[Vm-dev] Re: [squeak-dev] What is meant by 'shrink' in the VM parameters?

Ken Causey ken at kencausey.com
Fri Oct 22 19:37:57 UTC 2010


On Fri, 2010-10-22 at 09:23 -0700, John M McIntosh wrote:
> It *would* give the memory back to the operating system. 
> But we don't anymore again read the following
> 
> /* Note:
> * 
> *   The code allows memory to be overallocated; i.e., the initial
> *   block is reserved via mmap() and then the unused portion
> *   munmap()ped from the top end.  This is INHERENTLY DANGEROUS since
> *   malloc() may randomly map new memory in the block we "reserved"
> *   and subsequently unmap()ped.  Enabling this causes crashes in
> *   Croquet, which makes heavy use of the FFI and thus calls malloc()
> *   all over the place.
> *   
> *   For this reason, overallocateMemory is DISABLED by default.
> *   
> *   The upshot of all this is that Squeak will claim (and hold on to)
> *   ALL of the available virtual memory (or at least 75% of it) when
> *   it starts up.  If you can't live with that, use the -memory
> *   option to allocate a fixed size heap.
> */
> ===========================================================================
> John M. McIntosh <johnmci at smalltalkconsulting.com>   Twitter:  squeaker68882
> Corporate Smalltalk Consulting Ltd.  http://www.smalltalkconsulting.com
> ===========================================================================

OK, I should have replied to this aspect before, sorry about that.

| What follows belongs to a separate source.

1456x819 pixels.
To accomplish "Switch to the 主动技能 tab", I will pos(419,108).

I'm sure I'm not telling you anything here I just want to be clear we
are using the same terminology or that you at least understand what I'm
saying:

Note that under Linux there are two (really more than two, but two
major) memory figures.  One is Virtual Set Size (VSZ) and the other is
Resident Set Size (RSS).  It's nothing new that with Squeak on Linux if
you don't specify a -memory option it mmaps a gigabyte and this is
reflected in the VSZ, in my experience this value never changes, I'm not
sure what would happen if more than a gigabyte was actually addressed.
I'm not at all concerned about the VSZ value because this does not count
against true allocated RAM.  So I may be wrong but I believe what you
are referring to in VSZ and is irrelevant to us.

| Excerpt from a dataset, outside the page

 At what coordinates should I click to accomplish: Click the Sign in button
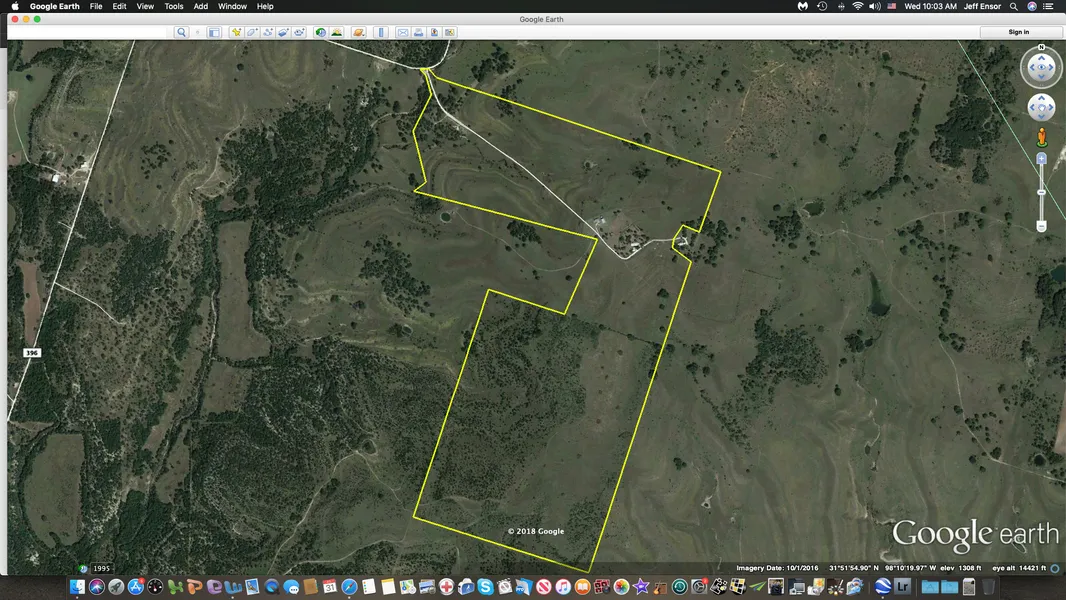pos(1018,32)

My problem instead is with RSS which represents an actual cost in used
RAM.  What I am expecting to see is that the RSS value I see is in some
way representative of the end of memory (vm parameter 3) figure.  This
is true initially, but as I've said before, when the end of memory drops
due to a GC, the RSS does not.

Setting the value of -memory is not going to help here.   That's simply
going to change the VSZ and set a lower ceiling, a limit on the RSS.
The reality is that the way the website is emulated there are short
periods of time in which it needs one or two hundred megabytes of
memory, but these times are short lived and this is evidence by the end
of memory figure dropping back to the normal base level.